## What the exercise asks
Reproduce every one of the records that follow verbatim, without altering any character.

## Dataset entries
====
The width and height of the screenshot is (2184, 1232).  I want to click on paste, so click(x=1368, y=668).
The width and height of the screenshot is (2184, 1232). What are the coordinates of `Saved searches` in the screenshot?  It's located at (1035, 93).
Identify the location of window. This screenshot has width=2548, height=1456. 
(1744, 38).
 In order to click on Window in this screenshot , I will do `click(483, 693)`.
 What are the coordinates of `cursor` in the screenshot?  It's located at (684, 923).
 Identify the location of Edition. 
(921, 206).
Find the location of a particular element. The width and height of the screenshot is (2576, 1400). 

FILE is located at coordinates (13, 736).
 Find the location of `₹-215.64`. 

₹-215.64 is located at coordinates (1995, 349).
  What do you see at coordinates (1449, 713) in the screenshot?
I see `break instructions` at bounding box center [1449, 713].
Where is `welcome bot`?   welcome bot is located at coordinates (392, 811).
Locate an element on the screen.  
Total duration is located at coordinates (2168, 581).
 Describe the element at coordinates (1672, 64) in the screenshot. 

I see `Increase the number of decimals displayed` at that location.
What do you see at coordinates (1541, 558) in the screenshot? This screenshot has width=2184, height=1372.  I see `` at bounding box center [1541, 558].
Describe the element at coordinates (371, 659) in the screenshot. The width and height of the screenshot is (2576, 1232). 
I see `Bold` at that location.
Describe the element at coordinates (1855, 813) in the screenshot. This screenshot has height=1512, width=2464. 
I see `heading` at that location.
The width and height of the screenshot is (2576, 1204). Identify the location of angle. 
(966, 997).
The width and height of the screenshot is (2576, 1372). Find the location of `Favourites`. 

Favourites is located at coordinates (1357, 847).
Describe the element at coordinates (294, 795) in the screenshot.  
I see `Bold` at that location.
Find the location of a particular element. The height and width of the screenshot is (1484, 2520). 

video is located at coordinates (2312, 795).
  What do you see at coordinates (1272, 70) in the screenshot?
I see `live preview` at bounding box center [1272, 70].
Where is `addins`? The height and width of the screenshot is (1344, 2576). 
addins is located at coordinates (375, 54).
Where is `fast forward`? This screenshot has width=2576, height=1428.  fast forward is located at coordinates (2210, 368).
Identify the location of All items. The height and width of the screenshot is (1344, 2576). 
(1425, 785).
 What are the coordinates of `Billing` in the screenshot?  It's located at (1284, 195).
====
## Solution to this exercise
The width and height of the screenshot is (2184, 1232).  I want to click on paste, so click(x=1368, y=668).
The width and height of the screenshot is (2184, 1232). What are the coordinates of `Saved searches` in the screenshot?  It's located at (1035, 93).
Identify the location of window. This screenshot has width=2548, height=1456. 
(1744, 38).
 In order to click on Window in this screenshot , I will do `click(483, 693)`.
 What are the coordinates of `cursor` in the screenshot?  It's located at (684, 923).
 Identify the location of Edition. 
(921, 206).
Find the location of a particular element. The width and height of the screenshot is (2576, 1400). 

FILE is located at coordinates (13, 736).
 Find the location of `₹-215.64`. 

₹-215.64 is located at coordinates (1995, 349).
  What do you see at coordinates (1449, 713) in the screenshot?
I see `break instructions` at bounding box center [1449, 713].
Where is `welcome bot`?   welcome bot is located at coordinates (392, 811).
Locate an element on the screen.  
Total duration is located at coordinates (2168, 581).
 Describe the element at coordinates (1672, 64) in the screenshot. 

I see `Increase the number of decimals displayed` at that location.
What do you see at coordinates (1541, 558) in the screenshot? This screenshot has width=2184, height=1372.  I see `` at bounding box center [1541, 558].
Describe the element at coordinates (371, 659) in the screenshot. The width and height of the screenshot is (2576, 1232). 
I see `Bold` at that location.
Describe the element at coordinates (1855, 813) in the screenshot. This screenshot has height=1512, width=2464. 
I see `heading` at that location.
The width and height of the screenshot is (2576, 1204). Identify the location of angle. 
(966, 997).
The width and height of the screenshot is (2576, 1372). Find the location of `Favourites`. 

Favourites is located at coordinates (1357, 847).
Describe the element at coordinates (294, 795) in the screenshot.  
I see `Bold` at that location.
Find the location of a particular element. The height and width of the screenshot is (1484, 2520). 

video is located at coordinates (2312, 795).
  What do you see at coordinates (1272, 70) in the screenshot?
I see `live preview` at bounding box center [1272, 70].
Where is `addins`? The height and width of the screenshot is (1344, 2576). 
addins is located at coordinates (375, 54).
Where is `fast forward`? This screenshot has width=2576, height=1428.  fast forward is located at coordinates (2210, 368).
Identify the location of All items. The height and width of the screenshot is (1344, 2576). 
(1425, 785).
 What are the coordinates of `Billing` in the screenshot?  It's located at (1284, 195).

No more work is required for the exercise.